A secondary endpoint, investigators found that quality of life (QoL) was significantly better in patients who received SIRT versus those who received sorafenib (P = .0048). This continued to increase over time (P = .0447).

Treatment-related AEs were experienced by 77% of patients in the SIRT group and 81% in the sorafenib group; serious AEs were observed in 48% and 52%, respectively. Patients had a median of 5 treatment-related AEs in the SIRT group compared to 10 in the sorafenib group.

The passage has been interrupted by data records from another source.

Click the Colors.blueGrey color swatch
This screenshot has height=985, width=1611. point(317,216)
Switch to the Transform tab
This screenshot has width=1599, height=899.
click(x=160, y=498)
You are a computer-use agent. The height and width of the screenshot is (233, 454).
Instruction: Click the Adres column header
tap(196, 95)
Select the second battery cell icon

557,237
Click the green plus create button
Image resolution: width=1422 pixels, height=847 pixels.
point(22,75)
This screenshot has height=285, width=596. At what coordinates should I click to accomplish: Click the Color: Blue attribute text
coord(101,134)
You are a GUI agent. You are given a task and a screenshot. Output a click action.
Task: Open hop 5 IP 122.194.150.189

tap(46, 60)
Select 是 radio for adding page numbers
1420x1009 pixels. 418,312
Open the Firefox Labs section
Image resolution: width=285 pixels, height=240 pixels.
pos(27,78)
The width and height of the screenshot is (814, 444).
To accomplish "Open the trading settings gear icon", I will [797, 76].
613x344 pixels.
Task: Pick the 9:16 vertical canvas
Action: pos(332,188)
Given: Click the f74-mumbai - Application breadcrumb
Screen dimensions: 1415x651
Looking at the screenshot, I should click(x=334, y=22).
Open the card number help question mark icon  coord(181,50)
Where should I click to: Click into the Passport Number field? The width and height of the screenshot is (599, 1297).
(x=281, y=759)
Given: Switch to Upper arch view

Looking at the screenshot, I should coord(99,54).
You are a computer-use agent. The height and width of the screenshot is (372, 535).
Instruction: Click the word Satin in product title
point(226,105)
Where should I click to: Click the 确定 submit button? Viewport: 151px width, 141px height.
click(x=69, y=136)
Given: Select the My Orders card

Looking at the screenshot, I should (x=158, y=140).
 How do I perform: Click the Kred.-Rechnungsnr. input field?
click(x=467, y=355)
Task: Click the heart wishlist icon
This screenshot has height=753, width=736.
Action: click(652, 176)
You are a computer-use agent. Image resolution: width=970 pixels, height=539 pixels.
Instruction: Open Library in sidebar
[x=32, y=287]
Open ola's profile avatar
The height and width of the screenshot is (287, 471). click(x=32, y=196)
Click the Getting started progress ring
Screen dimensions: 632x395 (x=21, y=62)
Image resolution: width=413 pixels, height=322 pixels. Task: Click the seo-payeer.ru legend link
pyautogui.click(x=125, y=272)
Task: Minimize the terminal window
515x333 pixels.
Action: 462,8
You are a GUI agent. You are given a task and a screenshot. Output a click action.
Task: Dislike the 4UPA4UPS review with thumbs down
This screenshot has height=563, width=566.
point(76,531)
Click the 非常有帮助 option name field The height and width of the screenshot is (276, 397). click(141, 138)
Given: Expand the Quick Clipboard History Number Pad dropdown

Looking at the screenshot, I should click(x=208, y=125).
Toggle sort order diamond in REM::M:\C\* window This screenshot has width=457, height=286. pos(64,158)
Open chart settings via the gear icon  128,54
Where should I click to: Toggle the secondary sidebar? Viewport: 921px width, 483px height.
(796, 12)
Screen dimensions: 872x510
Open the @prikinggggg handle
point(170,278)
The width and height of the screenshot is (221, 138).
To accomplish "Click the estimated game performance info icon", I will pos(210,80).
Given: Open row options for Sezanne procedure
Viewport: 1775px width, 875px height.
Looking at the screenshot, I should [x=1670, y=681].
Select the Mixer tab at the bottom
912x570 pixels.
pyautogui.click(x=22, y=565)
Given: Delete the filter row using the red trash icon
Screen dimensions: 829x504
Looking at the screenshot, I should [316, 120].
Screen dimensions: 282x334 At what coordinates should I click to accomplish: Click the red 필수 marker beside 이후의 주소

The most frequent grade ≥3 AEs were fatigue (9% with SIRT vs 19% with sorafenib), liver dysfunction (11% vs 13%), increased laboratory liver values (9% vs 7%), hematologic abnormalities (10% vs 14%), diarrhea (1% vs 14%), abdominal pain (3% vs 6%), increased creatinine (2% vs 6%), and hand-foot skin reaction (<1% vs 6%). A total of 19 deaths in the SIRT cohort and 12 in the sorafenib cohort were deemed treatment related.

The study findings further demonstrated that the cumulative incidence of radiologic progression in the liver as the first event was significantly lower in the SIRT group compared with the sorafenib arm (P = .014). Additionally, the response rate was 19% versus 11.6% in the SIRT and sorafenib cohorts, respectively.

SARAH represents the first reported randomized controlled trial evaluating SIRT as a standard of care for patients with HCC. Although SIRT was found to be safe, the study did not meet its primary OS endpoint, suggesting that further trials are needed to establish SIRT as a viable option for patients in this setting.

“While SIRT demonstrated significantly reduced side effects, better quality of life, high response rates, and more effectively controlled tumor progression in the liver, the overall survival of patients was not higher than in the sorafenib group,” said Vilgrain. “Nonetheless, this study provides evidence that SIRT may be a better-tolerated alternative for managing this complex and difficult-to-treat disease, deserving further evaluation.”

Additional secondary endpoints, including nontumor liver and tumor dosimetry, cost analysis, and additional QoL analyses, will be reported following further study. The study authors suggested that SIRT will also be investigated in patients with less-advanced HCC.

References:

  1. Vilgrain V, Pereira H, Assenat E, et al; SARAH Trial Group. Efficacy and safety of selective internal radiotherapy with yttrium-90 resin microspheres compared with sorafenib in locally advanced and inoperable hepatocellular carcinoma (SARAH): an open-label randomised controlled phase 3 trial. Lancet Oncol. 2017;18(12):1624-1636. doi: 10.1016/S1470-2045(17)30683-6.
  2. Llovet JM, Ricci S, Mazzaferro V, et al; SHARP Investigators Study Group. Sorafenib in advanced hepatocellular carcinoma. N Engl J Med. 2008;359(4):378-390. doi: 10.1056/NEJMoa0708857.